My doctor had another radiologist look at my MRI and he affirmed the same malformations as the first (an a$*-hole neurosurgeon told me the first radiologist was wrong and "not a very good radiologist"...horrible anti-professionalism and handling of my case, especially under these circumstances). So, Chiari 1 and also a duplication cyst. I didn't get clarification on possible syrinx, but if it's there it's very very skinny and faint. BUT I am going to ask all of the questions I had prepared over a week ago and ask how this will all be monitored.
My doctor said I don't need surgery so is referring me to neurology for a better checkup and looking at how this all might fit with my symptoms. She and radiologist think this stuff wouldn't account for my level of upper back pain. Whatever. At this point I'm just glad to not be written off. It's true there is room for my spinal fluid. Herniation approx. 5mm but it doesn't look squished in there. But I will ask about possibly hypermobility and how often I can get an MRI to see if things change at all. I don't have headaches often, but they are hell when they come. I am only dizzy when over-tired and have mild autonomic symptoms, but also only when exhausted. It helps to learn more about Chiari and affirm what I have been sensing about my body. As for the cyst, I need some extra assurance that this shouldn't be removed (based on the little I can find, these should be taken out, even if asymptomatic, because of risk for later malignancy).
I'm also waiting for the CD of my images so I can send all of my info to a better neurosurgery department for review. I would believe I don't need surgery and that it could do more harm than good in my case. But I want to know that the right specialists have a plan for monitoring the Chiari and the cyst. Duplication cysts are common in Chiari II, so it makes sense now. Also makes sense of lots of things. I was not a healthy baby...4 pounds full term respiratory failure and later lung collapse.
Thanks for some support here. I wasn't at all prepared for the weirdness of the MRI (was just hoping I hadn't slipped a disc) and certainly not for the totally horrible meeting with the neurosurgeon last week. It's been very hard to know how to handle all of it because of all of the uncertainties and nobody understanding anyway.
I'm glad your regular doctor is taking your seriously. Definitely follow through on getting your discs evaluated by a neurosurgeon competent in handling Chiari cases!
Thanks Anglyn. You mean evaluate discs for hypermobility? Most discs look good. I don't love how my cervical spine looks but apparently that's okay.
I'm going to upload a mini pic, one of about 100 that make almost no sense to me (think I picked one of the better views of cerebellum here). But it doesn't look like a horrid Chiari. But that's just based on my totally unscientific comparison to whatever I've come across online lately.

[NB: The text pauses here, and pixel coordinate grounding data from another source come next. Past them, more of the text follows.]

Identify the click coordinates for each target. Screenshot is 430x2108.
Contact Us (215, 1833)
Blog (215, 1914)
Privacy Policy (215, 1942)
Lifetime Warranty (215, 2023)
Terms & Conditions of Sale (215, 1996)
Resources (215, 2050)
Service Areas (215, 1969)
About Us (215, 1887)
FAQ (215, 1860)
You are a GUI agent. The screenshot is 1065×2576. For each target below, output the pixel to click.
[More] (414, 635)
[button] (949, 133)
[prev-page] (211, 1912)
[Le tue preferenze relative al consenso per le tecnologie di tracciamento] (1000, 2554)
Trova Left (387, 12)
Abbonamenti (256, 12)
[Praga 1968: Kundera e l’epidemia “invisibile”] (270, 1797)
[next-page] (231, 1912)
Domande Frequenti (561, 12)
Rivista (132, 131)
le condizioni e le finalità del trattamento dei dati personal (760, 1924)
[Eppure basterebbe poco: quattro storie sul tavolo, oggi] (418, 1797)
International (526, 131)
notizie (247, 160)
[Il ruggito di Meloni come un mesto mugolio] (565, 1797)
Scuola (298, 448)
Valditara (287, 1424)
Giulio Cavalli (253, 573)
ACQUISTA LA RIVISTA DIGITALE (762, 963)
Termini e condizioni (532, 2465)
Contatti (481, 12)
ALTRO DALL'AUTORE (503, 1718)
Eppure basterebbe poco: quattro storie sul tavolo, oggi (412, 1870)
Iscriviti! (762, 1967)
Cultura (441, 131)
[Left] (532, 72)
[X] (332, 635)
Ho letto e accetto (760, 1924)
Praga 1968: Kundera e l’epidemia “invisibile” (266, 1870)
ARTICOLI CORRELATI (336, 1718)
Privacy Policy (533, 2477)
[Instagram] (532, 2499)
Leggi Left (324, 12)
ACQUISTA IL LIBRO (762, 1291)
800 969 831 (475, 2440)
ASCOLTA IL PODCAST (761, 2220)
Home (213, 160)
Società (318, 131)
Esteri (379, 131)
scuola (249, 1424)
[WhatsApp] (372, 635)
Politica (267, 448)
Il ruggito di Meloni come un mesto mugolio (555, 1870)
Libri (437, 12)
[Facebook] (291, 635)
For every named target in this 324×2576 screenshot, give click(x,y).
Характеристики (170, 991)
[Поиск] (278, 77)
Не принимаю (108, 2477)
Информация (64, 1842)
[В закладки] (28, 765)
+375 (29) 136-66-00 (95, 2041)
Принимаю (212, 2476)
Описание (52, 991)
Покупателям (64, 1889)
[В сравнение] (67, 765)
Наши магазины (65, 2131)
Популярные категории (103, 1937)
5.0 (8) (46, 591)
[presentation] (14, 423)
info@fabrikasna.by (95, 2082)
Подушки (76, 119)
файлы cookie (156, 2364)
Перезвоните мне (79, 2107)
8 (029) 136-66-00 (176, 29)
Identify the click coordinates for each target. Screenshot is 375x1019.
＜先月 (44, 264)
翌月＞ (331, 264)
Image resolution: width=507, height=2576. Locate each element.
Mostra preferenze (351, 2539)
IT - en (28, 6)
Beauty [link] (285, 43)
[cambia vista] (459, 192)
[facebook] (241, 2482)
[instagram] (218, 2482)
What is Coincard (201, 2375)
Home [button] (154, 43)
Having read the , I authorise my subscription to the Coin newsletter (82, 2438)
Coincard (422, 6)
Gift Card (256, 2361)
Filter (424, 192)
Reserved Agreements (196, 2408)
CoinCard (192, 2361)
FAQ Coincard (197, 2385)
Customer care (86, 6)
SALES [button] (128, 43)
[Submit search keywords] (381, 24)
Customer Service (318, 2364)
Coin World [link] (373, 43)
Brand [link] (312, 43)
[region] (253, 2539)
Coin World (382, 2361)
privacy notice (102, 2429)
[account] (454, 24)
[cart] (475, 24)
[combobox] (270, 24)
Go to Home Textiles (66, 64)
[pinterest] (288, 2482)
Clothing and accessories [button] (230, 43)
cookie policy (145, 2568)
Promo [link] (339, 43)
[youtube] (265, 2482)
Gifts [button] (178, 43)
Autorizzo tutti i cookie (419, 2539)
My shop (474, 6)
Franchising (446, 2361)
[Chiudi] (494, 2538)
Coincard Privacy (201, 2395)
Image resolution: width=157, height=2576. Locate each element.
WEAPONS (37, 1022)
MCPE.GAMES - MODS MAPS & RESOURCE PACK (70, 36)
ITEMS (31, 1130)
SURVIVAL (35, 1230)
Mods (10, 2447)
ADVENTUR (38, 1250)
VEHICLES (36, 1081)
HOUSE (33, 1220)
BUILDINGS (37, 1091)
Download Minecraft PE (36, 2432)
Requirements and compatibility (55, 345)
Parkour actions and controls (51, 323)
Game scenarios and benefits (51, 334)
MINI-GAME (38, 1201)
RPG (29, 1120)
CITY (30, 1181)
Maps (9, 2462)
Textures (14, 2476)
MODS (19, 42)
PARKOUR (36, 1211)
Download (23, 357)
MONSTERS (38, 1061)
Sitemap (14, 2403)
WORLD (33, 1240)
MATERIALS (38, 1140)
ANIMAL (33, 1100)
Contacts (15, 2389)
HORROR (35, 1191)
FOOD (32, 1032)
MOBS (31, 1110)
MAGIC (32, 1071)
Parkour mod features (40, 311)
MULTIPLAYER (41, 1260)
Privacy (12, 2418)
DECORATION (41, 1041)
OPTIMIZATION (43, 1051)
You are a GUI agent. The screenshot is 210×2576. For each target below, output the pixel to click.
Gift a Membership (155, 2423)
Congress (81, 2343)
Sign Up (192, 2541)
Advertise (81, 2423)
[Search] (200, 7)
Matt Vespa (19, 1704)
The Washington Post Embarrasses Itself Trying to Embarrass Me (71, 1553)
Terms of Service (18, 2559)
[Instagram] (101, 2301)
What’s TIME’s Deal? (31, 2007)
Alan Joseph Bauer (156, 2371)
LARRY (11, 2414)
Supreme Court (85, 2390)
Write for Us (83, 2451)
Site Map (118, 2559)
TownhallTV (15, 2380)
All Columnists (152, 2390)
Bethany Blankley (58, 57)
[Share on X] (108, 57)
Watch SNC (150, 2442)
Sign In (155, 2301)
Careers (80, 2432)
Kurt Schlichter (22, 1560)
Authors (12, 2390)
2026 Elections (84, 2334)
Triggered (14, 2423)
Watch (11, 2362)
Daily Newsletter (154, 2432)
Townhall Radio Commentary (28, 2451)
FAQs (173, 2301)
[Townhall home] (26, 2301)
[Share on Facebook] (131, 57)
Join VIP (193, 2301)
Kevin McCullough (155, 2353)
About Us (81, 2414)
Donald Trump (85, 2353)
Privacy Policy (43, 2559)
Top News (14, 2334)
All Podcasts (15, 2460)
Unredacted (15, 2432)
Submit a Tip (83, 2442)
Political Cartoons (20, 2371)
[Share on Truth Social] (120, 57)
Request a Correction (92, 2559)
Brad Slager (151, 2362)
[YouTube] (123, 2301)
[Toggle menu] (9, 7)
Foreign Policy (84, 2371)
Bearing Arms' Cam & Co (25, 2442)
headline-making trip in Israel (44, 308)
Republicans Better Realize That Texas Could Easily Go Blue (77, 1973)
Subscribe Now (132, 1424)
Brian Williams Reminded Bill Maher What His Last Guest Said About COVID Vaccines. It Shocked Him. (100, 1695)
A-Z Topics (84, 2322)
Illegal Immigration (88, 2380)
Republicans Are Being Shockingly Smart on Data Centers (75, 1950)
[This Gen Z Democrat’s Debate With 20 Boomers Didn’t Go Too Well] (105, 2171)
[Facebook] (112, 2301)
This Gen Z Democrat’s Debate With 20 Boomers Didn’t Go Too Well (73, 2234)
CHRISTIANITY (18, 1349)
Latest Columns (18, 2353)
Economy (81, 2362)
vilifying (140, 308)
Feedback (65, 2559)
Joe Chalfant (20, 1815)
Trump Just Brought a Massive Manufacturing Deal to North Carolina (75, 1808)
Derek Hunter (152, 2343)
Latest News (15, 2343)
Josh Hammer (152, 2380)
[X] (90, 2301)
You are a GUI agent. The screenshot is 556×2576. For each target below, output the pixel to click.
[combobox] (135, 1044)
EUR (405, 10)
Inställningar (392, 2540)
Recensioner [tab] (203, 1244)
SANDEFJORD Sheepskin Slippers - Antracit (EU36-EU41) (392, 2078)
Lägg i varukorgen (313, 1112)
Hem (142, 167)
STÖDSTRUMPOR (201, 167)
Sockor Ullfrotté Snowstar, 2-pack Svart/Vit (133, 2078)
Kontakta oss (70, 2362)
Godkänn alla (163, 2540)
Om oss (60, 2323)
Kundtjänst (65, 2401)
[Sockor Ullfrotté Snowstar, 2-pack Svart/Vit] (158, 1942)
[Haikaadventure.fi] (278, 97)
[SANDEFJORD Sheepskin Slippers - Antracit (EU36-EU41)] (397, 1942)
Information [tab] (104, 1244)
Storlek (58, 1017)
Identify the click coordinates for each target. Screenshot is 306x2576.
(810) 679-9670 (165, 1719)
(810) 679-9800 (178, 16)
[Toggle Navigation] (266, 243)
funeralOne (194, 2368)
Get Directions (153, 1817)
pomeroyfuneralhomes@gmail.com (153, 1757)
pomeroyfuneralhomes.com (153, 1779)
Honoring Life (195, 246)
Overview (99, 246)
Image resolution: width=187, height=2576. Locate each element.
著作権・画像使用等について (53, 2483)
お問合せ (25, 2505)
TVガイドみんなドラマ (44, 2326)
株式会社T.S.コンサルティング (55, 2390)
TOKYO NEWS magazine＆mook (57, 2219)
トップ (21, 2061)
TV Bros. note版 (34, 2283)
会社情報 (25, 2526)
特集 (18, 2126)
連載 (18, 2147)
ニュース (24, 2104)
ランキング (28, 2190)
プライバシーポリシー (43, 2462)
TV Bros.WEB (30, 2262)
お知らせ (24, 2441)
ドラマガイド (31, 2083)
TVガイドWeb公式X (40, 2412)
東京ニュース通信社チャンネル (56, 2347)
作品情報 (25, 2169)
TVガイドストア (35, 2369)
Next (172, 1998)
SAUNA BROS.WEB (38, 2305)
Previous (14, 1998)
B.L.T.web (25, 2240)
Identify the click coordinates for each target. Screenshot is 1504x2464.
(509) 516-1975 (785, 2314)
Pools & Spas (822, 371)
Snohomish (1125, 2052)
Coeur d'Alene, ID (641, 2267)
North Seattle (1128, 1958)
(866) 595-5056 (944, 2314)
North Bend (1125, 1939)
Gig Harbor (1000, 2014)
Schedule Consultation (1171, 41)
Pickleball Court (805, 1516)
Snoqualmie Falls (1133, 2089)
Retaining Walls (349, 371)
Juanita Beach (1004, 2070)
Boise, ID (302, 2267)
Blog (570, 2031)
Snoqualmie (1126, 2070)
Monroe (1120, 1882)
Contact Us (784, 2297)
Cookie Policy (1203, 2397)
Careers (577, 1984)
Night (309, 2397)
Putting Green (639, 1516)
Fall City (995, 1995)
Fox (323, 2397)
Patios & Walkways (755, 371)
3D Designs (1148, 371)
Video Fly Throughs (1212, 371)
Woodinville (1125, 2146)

Question for anyone though: if surgery is the only treatment, and especially if you are not dealing with Chiari specialists, is it common for them to say this shouldn't be causing pain? As if for them to agree there might be a pain connection might mean they have to deal with treatment? (I'd be fine with NOT doing surgery if I don't need it, but would like monitoring).
I'm figuring out how to save the info so I can send to a different clinic which has a few Chiari specialists. For now I just feel better that the messages are horribly mixed and my primary doctor seems to be on my side, even if it's not completely Chiari-informed or helpful. I have a 1.5mm syrinx. That's little...I know some people would love to shrink a syrinx to that size. I just want to know that it won't expand. I also want to know if it's connected to my pain. I'm meeting with a neurologist and will bring questions, but also preparing myself for that to not be a totally helpful appointment either since she's no Chiari specialist. It's just a start at my current clinic while I hope to get my info and coverage to go somewhere else. If nothing else maybe she can recommend different meds for neuropathic pain. I don't know....I'm really in the Twilight Zone here...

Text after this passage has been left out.